Streiklosung: »Ausländer raus!«

Spaniens Kicker drohen mit Ausstand gegen Nicht-EU-Spieler

Pünktlich zum Start der Bundesliga erklärte Franz Beckenbauer, Deutschlands heimlicher Kaiser, wie die Zukunft des deutschen Fußballs aussehen müsse. Ganz volksverbundener Monarch verkündete der Bayern-Chef im Interview mit dem Fernsehsender Premiere, die "Invasion ausländischer Fußballer" müsse gestoppt, statt dessen der nationale Nachwuchs hochgepäppelt werden. Eine auf Spielfeld, Trainerbank und Zuschauerrängen praktizierte Volksgemeinschaft, wie sie wohl nur in Deutschland funktioniert.

So erfahren Spaniens Profikicker weit weniger nationale Solidarität. Daher drohen sie, die neue Saison bereits nach dem ersten Spieltag vorzeitig zu beenden. Einstimmig beschloß der Verband spanischer Fußballer (AFE) Ende August, ab dem kommenden Wochenende gegen Mitspieler aus Nicht-EU-Ländern in einen Generalstreik zu treten. "Den Vereinen sollte klar sein", so die Marschrichtung von AFE-Präsident Gerardo Gonz‡lez Movilla, "daß sie ab sofort nicht noch mehr solcher Spieler verpflichten können". Schrittweise, so fordern die nationalbewußten Ballkünstler schon seit knapp einem Jahr, müssen auch die Fußballstadien Spaniens zu europäischen Festungen umgebaut werden. Dürfen die Vereine derzeit sechs Nicht-EU-Bürger unter Vertrag haben und bis zu vier von ihnen gleichzeitig aufstellen, will die AFE für diese Saison pro Team maximal drei Spieler ohne Euro-Paß auf dem Rasen sehen. In den beiden Folgejahren soll diese Zahl zunächst auf zwei, dann auf schließlich auf einen reduziert werden.

Doch in den Vorstandsetagen spanischer Clubs denkt man anders als bei Bayern München. "Die Fans fordern Tag für Tag mehr: Immer schönere Spiele, daß ihr Verein gewinnt, und sie unterstützen ihre Idole, ohne auf Hautfarbe oder Nationalität zu achten", berichtet Juan Onieva von Real Madrid in der Tageszeitung El Pa's. Ganz so idealistisch wie der Schatzmeister des spanischen Meisters es gerne hätte, ist der Durchschnittsfan mit Sicherheit jedoch nicht. Doch der Erwartungsdruck, der auf den spanischen Vereinsmanagern lastet, ist in der Tat groß: Die Liga gehört zu den wichtigsten Gesprächsthemen, trotz hoher Eintrittspreise sind die Stadien gut gefüllt, und Restaurant- sowie Kneipenbesitzer beklagen sich lautstark über sinkende Umsätze, seitdem drei Partien pro Spieltag direkt im Fernsehen übertragen werden.

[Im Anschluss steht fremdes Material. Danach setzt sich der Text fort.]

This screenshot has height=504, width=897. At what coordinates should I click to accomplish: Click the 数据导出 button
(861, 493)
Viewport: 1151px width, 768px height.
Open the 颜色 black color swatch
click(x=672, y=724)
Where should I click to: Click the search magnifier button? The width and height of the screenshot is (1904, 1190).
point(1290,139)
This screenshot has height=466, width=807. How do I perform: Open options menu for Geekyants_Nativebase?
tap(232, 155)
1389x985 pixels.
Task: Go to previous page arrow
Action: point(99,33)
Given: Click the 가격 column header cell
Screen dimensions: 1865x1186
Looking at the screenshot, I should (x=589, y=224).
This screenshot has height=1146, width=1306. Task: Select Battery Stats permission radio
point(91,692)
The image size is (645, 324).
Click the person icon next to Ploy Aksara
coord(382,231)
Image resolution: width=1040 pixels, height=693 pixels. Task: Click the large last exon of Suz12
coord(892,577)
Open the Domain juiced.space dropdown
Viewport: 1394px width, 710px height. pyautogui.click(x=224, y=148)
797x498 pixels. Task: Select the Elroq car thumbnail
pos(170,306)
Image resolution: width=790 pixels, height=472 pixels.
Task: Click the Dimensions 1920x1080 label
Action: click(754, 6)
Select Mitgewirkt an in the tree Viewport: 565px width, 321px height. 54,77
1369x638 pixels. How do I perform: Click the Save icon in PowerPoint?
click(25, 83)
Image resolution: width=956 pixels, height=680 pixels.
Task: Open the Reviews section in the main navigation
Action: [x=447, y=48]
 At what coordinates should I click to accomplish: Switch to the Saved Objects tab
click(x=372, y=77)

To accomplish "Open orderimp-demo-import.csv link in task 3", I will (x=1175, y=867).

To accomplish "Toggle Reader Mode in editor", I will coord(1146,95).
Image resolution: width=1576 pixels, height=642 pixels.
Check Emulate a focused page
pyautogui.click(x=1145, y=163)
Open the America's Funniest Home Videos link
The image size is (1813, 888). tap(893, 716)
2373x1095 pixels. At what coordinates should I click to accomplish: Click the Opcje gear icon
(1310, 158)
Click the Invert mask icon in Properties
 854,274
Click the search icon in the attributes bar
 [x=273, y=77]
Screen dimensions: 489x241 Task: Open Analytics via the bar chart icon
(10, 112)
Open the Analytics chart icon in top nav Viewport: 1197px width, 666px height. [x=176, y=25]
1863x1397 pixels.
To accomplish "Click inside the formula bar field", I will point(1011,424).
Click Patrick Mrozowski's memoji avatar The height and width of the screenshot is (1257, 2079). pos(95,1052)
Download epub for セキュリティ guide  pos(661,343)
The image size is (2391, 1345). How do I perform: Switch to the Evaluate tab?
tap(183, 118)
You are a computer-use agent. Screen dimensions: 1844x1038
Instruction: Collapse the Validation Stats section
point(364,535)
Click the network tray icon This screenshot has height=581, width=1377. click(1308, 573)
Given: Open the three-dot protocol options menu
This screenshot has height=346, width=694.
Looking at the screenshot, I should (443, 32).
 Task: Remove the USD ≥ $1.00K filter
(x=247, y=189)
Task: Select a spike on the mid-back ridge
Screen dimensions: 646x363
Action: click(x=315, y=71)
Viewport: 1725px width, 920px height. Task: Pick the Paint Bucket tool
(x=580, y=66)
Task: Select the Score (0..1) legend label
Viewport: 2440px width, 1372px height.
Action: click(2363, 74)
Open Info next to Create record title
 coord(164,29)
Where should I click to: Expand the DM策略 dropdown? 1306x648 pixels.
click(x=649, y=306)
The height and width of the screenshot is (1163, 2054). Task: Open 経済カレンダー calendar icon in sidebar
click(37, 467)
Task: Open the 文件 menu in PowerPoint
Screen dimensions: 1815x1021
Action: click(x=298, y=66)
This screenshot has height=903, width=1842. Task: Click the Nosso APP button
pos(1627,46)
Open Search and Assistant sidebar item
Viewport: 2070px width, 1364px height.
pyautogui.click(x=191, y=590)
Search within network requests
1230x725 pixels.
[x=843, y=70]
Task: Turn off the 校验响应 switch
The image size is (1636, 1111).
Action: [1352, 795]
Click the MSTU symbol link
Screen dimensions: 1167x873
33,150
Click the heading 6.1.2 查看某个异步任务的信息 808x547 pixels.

Bei soviel Fußball-Begeisterung ist natürlich eine Menge Geld im Spiel. Bereits in der Saison 1996/97 wurde die Primera Divison als "goldene Liga" und teuerste der Welt gefeiert, für die neue Spielzeit haben Spaniens Vereine noch einmal draufgelegt: Über 500 Millionen Mark wurden in Neuverpflichtungen investiert, 53 Prozent mehr als im Vorjahr. Soviel Geld läßt sich auf der iberischen Halbinsel alleine gar nicht ausgeben. 252 ausländische Kicker stehen so bei insgesamt 42 Clubs der ersten und zweiten Divison unter Vertrag, der Großteil von ihnen - 195 - ohne Ausweis eines EU-Staates. Das, so rechnet Juan Onieva vor, macht gerade einmal einen Prozentsatz von 24 Prozent, also weniger als ein Viertel. Viel zuviel jedoch, glaubt man den Spielern mit protektionistischem Sinn fürs Nationale. Internationale Konkurrenz ist eben nur dann prima, wenn man selbst heiß umworben ist.

Die Erfolgschancen der nationalistischen Streikbewegung sind eher gering. Denn Vereinspräsidenten ˆ la Beckenbauer, die eine kickende Volksgemeinschaft heraufbeschwören, sind jenseits deutscher Grenzen glücklicherweise ziemlich selten. Am 18. September ist eine erste Gesprächsrunde zwischen Spielern und Verband geplant.